■ Activity ■
Provide the count of lines below where "console" occurs, with no other output.

■ Provided information ■
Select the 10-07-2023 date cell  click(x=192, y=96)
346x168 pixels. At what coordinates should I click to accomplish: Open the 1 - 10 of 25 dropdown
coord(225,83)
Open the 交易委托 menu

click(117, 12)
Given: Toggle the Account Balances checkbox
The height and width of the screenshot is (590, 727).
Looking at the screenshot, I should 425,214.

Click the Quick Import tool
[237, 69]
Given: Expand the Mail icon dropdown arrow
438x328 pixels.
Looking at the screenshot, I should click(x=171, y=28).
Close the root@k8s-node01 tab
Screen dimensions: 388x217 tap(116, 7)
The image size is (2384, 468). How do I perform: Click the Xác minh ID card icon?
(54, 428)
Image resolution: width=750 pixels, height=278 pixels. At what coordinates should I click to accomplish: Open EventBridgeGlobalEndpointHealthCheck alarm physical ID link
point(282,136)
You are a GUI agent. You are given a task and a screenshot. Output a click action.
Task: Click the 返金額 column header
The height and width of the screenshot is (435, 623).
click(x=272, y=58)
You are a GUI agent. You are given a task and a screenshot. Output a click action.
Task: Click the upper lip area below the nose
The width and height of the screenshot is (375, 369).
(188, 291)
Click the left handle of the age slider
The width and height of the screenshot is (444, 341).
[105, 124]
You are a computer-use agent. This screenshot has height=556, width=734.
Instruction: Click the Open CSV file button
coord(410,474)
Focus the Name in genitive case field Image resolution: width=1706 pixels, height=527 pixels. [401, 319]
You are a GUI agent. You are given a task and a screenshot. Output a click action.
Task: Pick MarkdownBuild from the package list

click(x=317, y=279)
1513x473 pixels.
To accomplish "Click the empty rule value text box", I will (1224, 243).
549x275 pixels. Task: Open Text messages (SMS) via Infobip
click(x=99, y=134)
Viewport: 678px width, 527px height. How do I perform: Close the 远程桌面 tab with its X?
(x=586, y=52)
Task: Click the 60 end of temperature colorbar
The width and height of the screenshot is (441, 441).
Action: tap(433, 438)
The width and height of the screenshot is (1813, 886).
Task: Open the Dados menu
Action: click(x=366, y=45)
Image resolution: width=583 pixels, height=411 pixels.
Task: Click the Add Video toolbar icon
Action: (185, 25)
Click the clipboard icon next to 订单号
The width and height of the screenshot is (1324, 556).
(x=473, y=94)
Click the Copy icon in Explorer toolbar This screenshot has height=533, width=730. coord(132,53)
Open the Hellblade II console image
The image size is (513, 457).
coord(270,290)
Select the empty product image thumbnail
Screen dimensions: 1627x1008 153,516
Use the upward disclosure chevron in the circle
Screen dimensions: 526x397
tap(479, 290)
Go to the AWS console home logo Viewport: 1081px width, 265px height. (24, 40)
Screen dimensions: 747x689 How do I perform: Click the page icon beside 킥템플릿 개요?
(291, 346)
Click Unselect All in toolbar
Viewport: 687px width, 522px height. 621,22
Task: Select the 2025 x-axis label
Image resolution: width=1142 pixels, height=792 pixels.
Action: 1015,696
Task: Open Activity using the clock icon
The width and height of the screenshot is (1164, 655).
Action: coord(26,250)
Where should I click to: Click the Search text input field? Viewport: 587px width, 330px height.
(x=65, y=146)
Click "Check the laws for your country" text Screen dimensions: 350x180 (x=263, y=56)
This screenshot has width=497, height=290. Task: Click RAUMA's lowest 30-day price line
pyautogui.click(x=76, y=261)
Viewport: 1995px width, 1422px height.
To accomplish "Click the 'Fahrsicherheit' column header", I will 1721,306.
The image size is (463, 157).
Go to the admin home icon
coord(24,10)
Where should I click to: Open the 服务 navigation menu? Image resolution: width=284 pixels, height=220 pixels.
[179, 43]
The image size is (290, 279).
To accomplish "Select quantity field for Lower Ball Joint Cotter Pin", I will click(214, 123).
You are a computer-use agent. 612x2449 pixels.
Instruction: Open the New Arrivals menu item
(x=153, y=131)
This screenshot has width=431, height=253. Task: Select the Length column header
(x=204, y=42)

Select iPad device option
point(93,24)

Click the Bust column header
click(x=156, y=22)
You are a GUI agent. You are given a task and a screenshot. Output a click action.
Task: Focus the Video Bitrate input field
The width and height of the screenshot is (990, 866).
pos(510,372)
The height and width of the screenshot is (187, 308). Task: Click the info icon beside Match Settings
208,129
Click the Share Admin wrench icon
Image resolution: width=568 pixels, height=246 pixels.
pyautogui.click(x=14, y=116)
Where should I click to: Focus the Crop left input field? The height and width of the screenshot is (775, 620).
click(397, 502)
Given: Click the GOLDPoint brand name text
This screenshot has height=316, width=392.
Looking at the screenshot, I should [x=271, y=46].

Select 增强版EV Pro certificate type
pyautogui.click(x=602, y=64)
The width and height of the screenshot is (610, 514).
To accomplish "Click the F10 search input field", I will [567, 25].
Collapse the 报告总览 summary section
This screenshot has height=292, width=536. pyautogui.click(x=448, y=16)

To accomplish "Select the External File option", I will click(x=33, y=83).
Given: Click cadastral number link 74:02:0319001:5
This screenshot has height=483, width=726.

■ Task response ■
2